▶ [PROBLEM STATEMENT] In the listing below, swap "Viewport" for "Screen" wherever it occurs and reproduce every other line unchanged, leaving out the pictures.

▶ [DATA SUPPLIED]
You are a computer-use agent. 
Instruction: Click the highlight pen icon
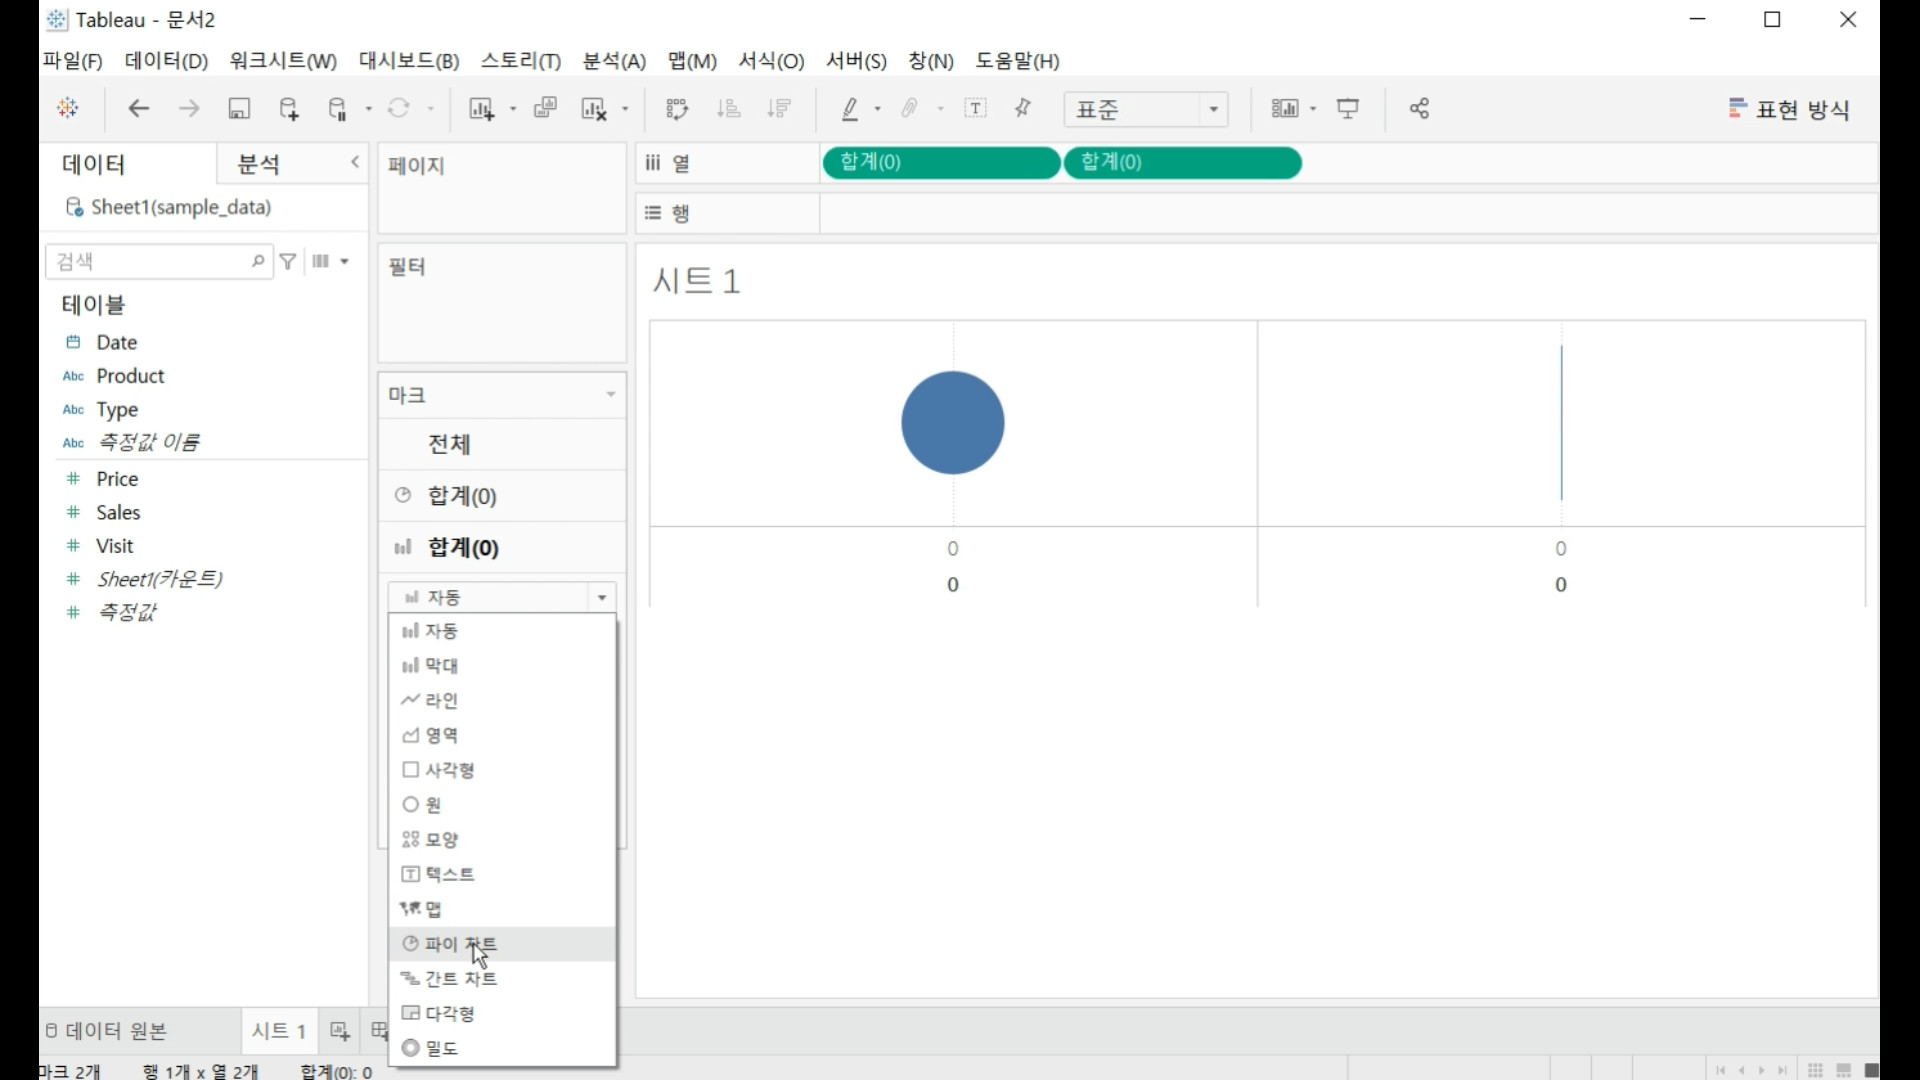[850, 109]
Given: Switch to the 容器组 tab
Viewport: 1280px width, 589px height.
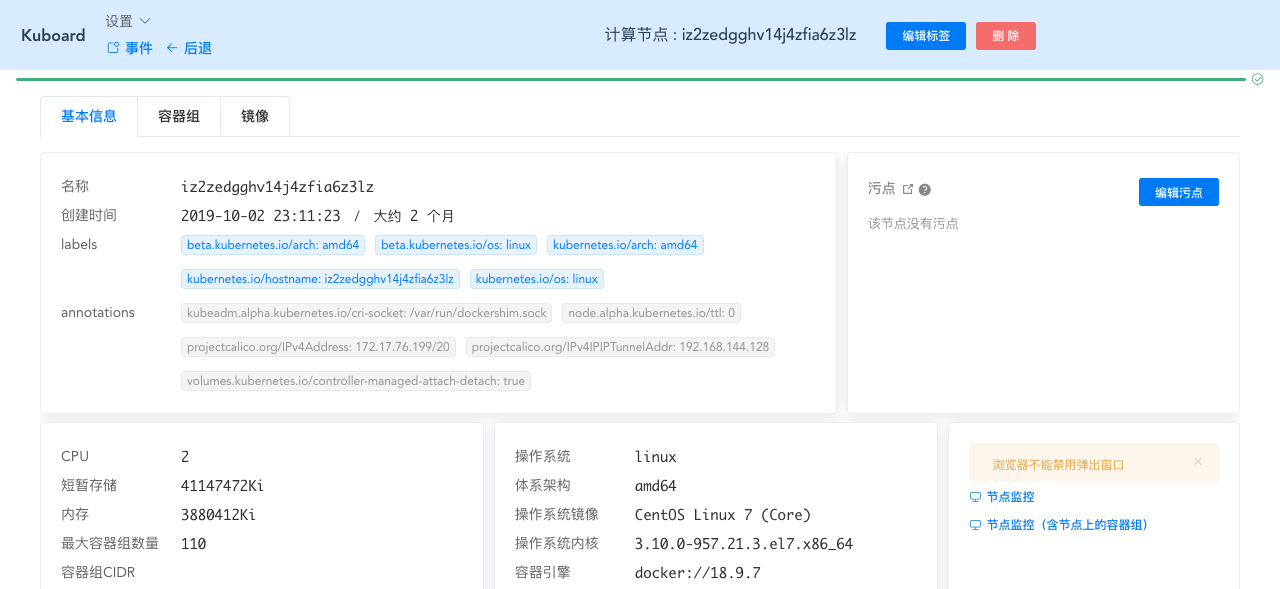Looking at the screenshot, I should 179,116.
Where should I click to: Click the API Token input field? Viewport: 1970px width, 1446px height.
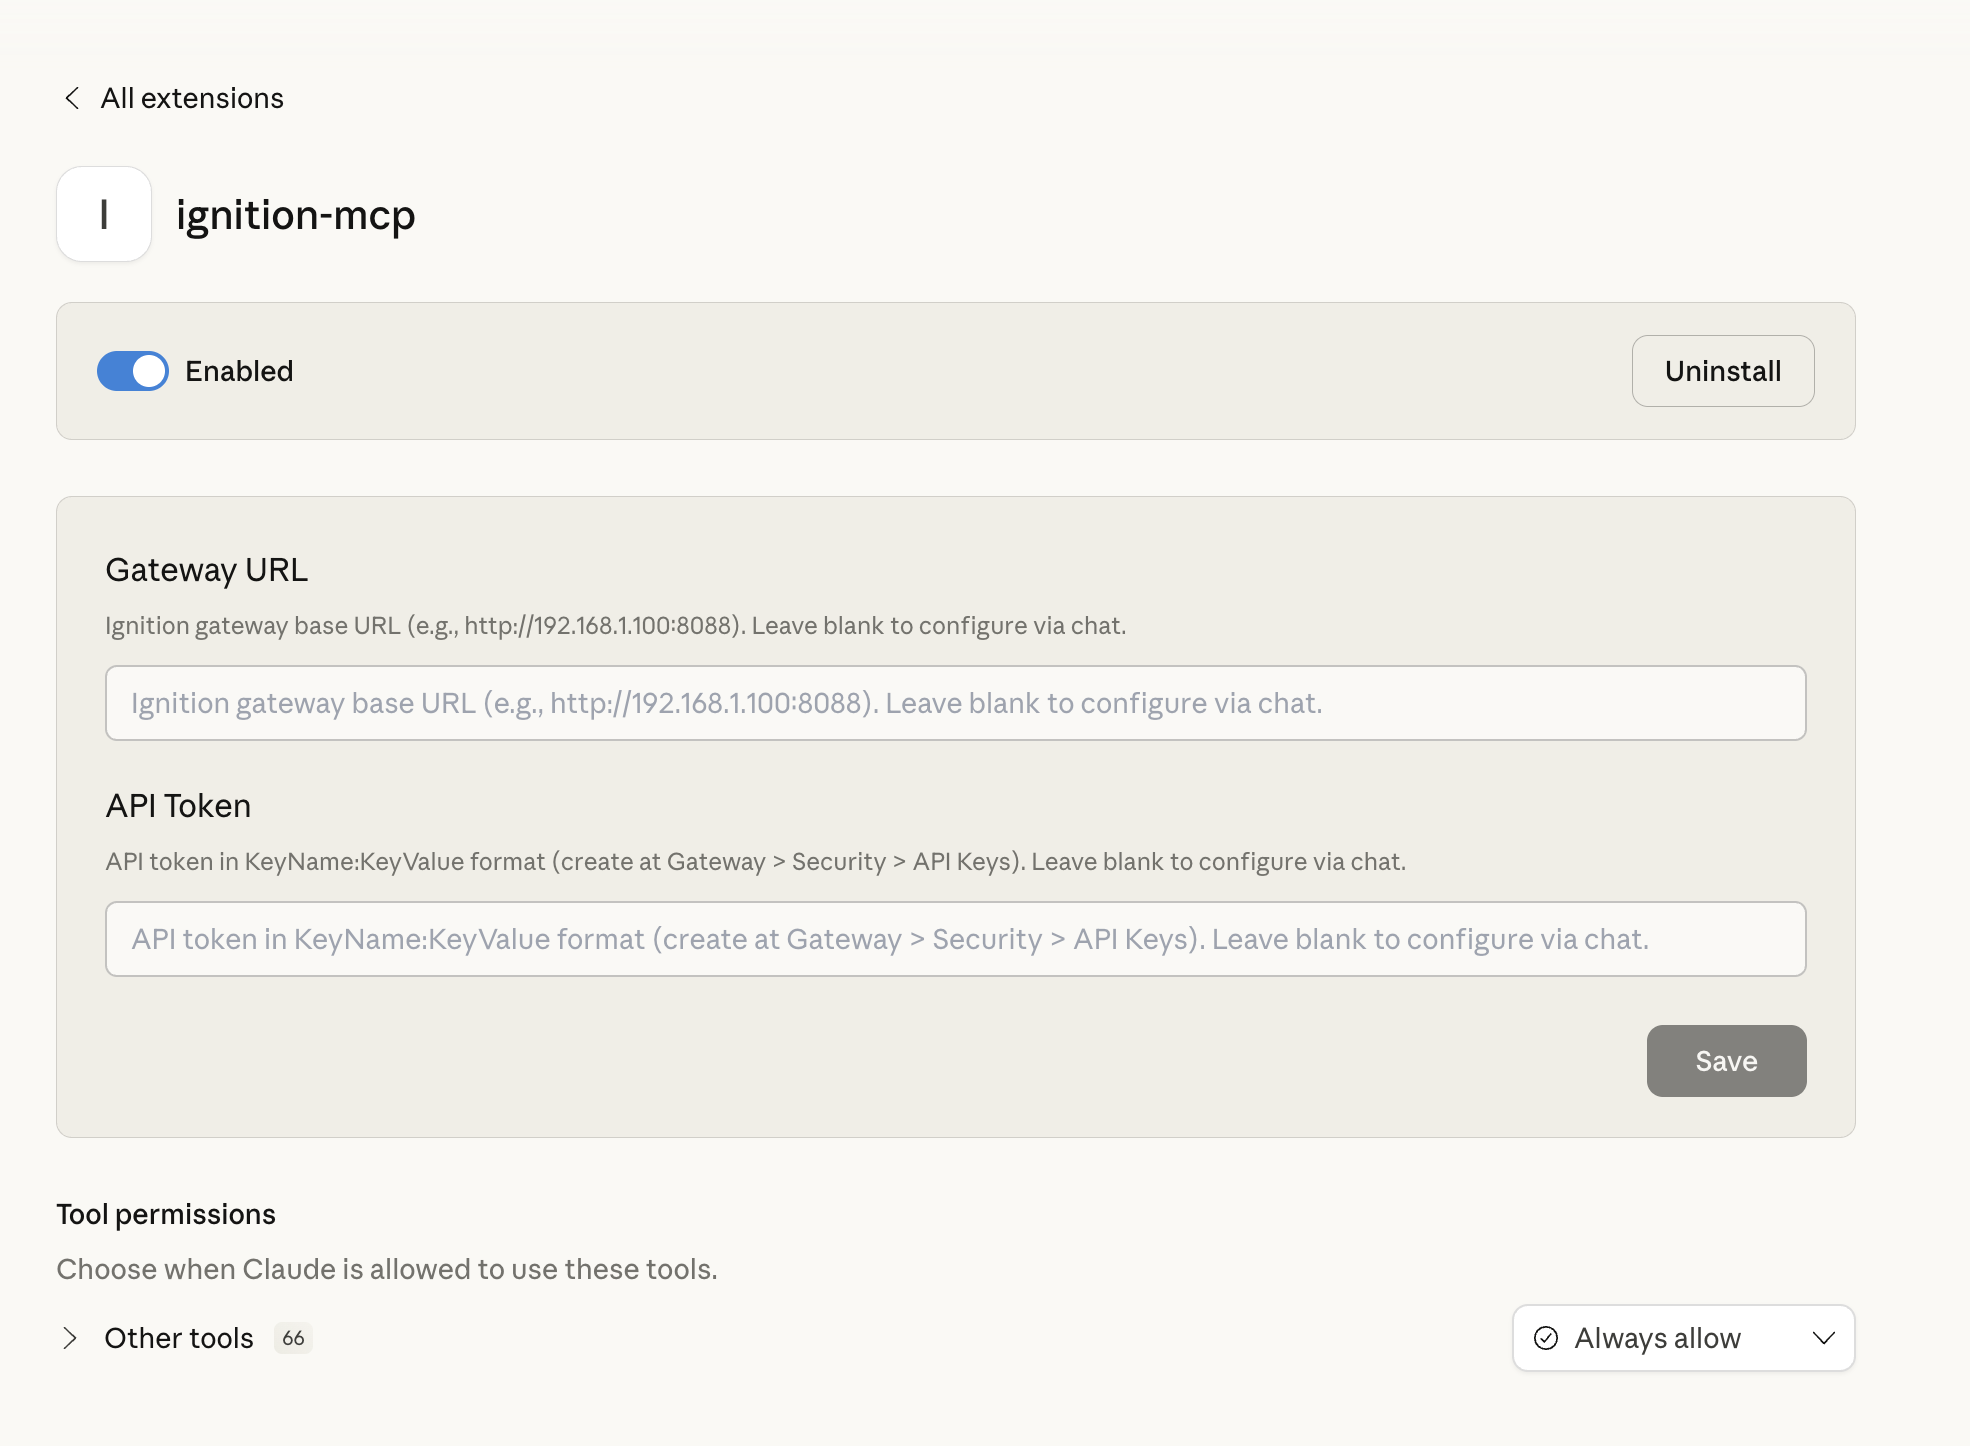(955, 939)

▶ [RESPONSE FOR THIS EXERCISE]
You are a computer-use agent. 
Instruction: Click the highlight pen icon
[850, 109]
Given: Switch to the 容器组 tab
Screen: 1280px width, 589px height.
Looking at the screenshot, I should 179,116.
Where should I click to: Click the API Token input field? Screen: 1970px width, 1446px height.
(955, 939)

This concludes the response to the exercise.